絵描きはそうだけど、なぜ知っているのかと訪ねた。

「あのね。父が、この店の前の主人ね。たった一人だけのために焙煎している豆があるんだって言ってたのよ。死ぬ前にもうそろそろ買いに来る頃だろうから準備しておけって言ってたの」

 絵描きはあのコーヒー豆が自分しか買っていないことに少し恥ずかしさを感じた。人気のない豆だったのか、人はおいしいと思わない豆だったのか。
それをいつもいつも買いに来る珍しい客だと思われていたのかもしれない。

「あの豆はね、父が大好きな豆だったのよ。いつもあなたが買ってくれて嬉しいと言っていたわ。少し待ってちょうだいね」

 若い女は棚に並んだ瓶を指を差しながら探している。
ひとつの瓶の前で立ち止まり、抱えてテーブルに置いた。
秤を瓶の隣に並べ、紙袋を用意した。
秤の数値を気にしながら入れ、絵描きが希望するグラム数まで到達し、
紙袋を閉じた。
絵描きは紙袋より瓶の方に目がいった。
瓶の中のコーヒー豆は、もう底の方に少ししか残っておらず
数えようとすれば数えられるほどだった。
これでは次に買いに来た時には同じグラム数を買えないと思った。
絵描きは今度会来る時にはまたこの瓶はいっぱいになっているのかと訪ねた。

「この瓶はいっぱいになることはないわ。だってあなたしか買わないんだもの。あなたはいつも同じグラム数を買うでしょ。だったらその分だけつくっておくわ。日が経つと味も落ちるしいつもベストな状態の方がいいでしょう」

ではなぜ前の主人は瓶いっぱいにつくっていたのか、と絵描きが尋ねる。

「さぁ。見栄えかな。瓶いっぱいに入っていた方が見栄えがいいからじゃないかしら。私はね、見栄えより味で勝負するの。つくりすぎてしまって日が経って味が落ちるのは嫌だわ」

絵描きは紙袋を小脇に抱え店を後にした。
あの瓶はこれからいっぱいになることはない。なぜなら絵描きたったひとりが選ぶ豆だからだ。

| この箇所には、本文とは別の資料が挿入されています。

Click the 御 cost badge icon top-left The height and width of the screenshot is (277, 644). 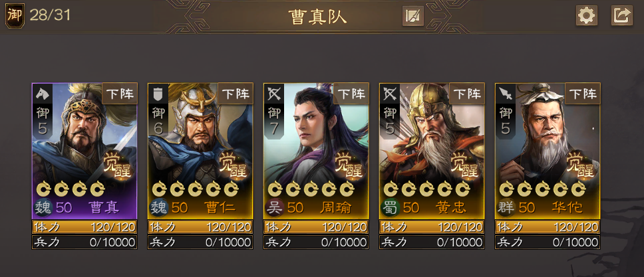click(15, 15)
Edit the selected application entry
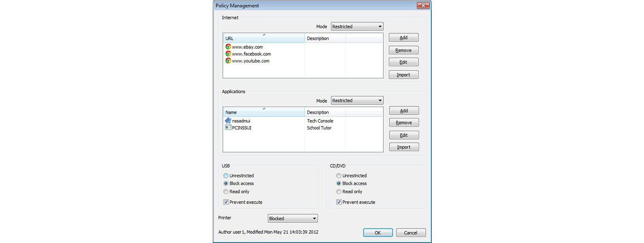The height and width of the screenshot is (243, 644). tap(404, 136)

一抹のさみしさを感じながらも、若い女のあの自信満々な態度に敬意を表した。

——つくりすぎてしまって日が経って味が落ちるのは嫌だわ——
その言葉を頭の中で何度も反芻した。
つくりすぎてしまうことで味を落とす結果になってしまう。
絵描きの足取りは自然と早くなった。

自宅へ戻り、コーヒー豆を引いていつものコーヒーを淹れた。
コーヒーを飲みながら一服し、窓から通りを眺めた。
行き交う人々、立ち話をする人。

絵描きは、ゴミ袋へむかい捨てたはずの画材を引っ張り出した。
もう一度きれいに絵の具をならべ、筆を揃え、パレットを洗った。

絵描きは絵を描きすぎたのだと思った。
友人が言うイップスだったのだろうと納得した。
——つくりすぎてしまって日が経って味が落ちるのは嫌だわ——
また若い女の言葉が再生される。

絵描きはたぶん絵を描きすぎて日が経ち、絵の味が落ちてしまったのかもしれないと思った。絵の枚数の話ではない。
ずっと同じ気持ちで、惰性で、描かなければならないという気持ちで描いていたのだと気が付いた。

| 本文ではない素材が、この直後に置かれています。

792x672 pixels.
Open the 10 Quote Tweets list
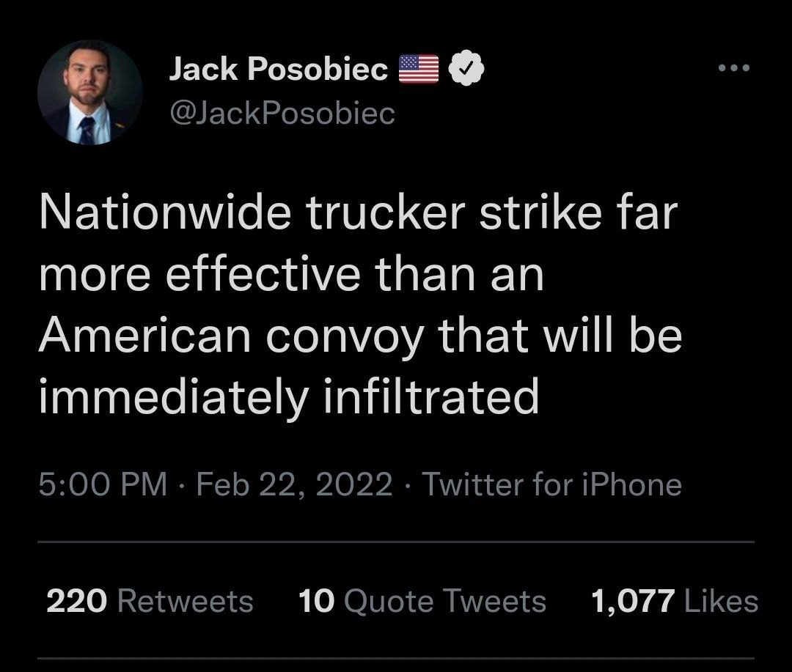click(422, 601)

はじめて筆を持った時、絵を描きたいというよりも何かを表現したいと思ったことに改めて気が付いた。そんな気持ちを忘れ何枚も何枚も絵を描き、
瓶をいっぱいにしてしまった。
その絵は誰も見るものはおらず、瓶の中で味を落としていったのだ。

絵描きはイーゼルとキャンバスを準備し、その前に座った。

絵描きは、今描けるものだけを描こうと思った。
毎日が初日だと思うことにした。

満たされる分だけ、必要な分だけ、気持ちを込めて、
自分の表現だけを腹に据え描いていこうと思った。

いつものコーヒーはほんとうにおいしい、と絵描きは笑った。